## DOCUMENT SEGMENT
▼

# Shackled by fuel bills – Part 2

July 1, 2011
Returning from the overly-warmed cavernous mechanical room, I was once again invited to join my new old friends at the kitchen table. One option always suggested is solar thermal (reminder: it’s not my money), which was rejected due to the up-front costs.

Returning from the overly-warmed cavernous mechanical room, I was once again invited to join my new old friends at the kitchen table. One option always suggested is solar thermal (reminder: it's not my money), which was rejected due to the up-front costs.

"If we were younger, but at our age we don't expect many more years," said the customers.

So, the options were quickly narrowed down to adding an indirect water heater and a zone relay controller with an isolated end switch to turn on the boiler only when there's a demand for heating the home or DHW.

The customers asked, "What's the installed cost, and how much fuel will we save?"

Energy Conservation Value (ECV) represents the dollar value of avoided-fuel costs and is a term that my customers have readily accepted. The challenge we've all faced: how to calculate the reduction in fuel by making the changes we're suggesting. In order to more accurately predict a reduction in gallons of fuel oil burned, I needed some help and guidance. I don't have a test lab, but my source does!

▲

## WHAT THIS EXERCISE ASKS
• 1. Reproduce the stretch of the article on fuel bills from "# Shackled by" through "said the customers.".
• 2. In the article on fuel bills, what does Energy Conservation Value (ECV) represent?

## DATASET EXTRACT

▼

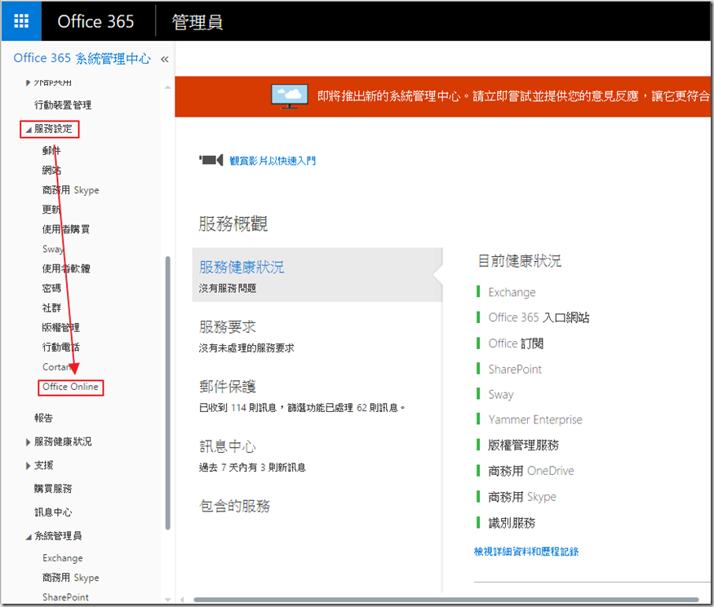Select the 郵件保護 overview item

point(228,387)
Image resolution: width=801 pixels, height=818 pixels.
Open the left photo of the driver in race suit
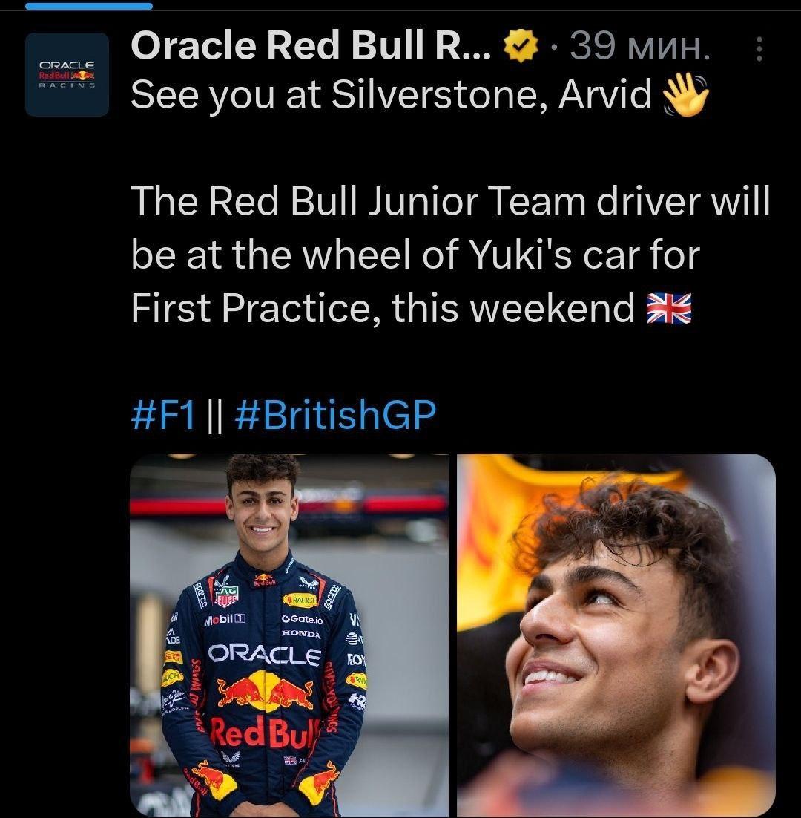pos(289,635)
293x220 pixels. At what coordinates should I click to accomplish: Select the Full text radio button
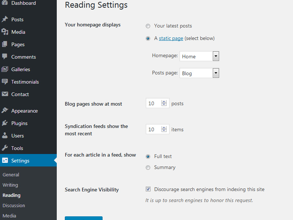tap(148, 157)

▲

## THE RESPONSES
• 1.
# Shackled by fuel bills – Part 2

July 1, 2011
Returning from the overly-warmed cavernous mechanical room, I was once again invited to join my new old friends at the kitchen table. One option always suggested is solar thermal (reminder: it’s not my money), which was rejected due to the up-front costs.

Returning from the overly-warmed cavernous mechanical room, I was once again invited to join my new old friends at the kitchen table. One option always suggested is solar thermal (reminder: it's not my money), which was rejected due to the up-front costs.

"If we were younger, but at our age we don't expect many more years," said the customers.

• 2. It represents the dollar value of avoided-fuel costs.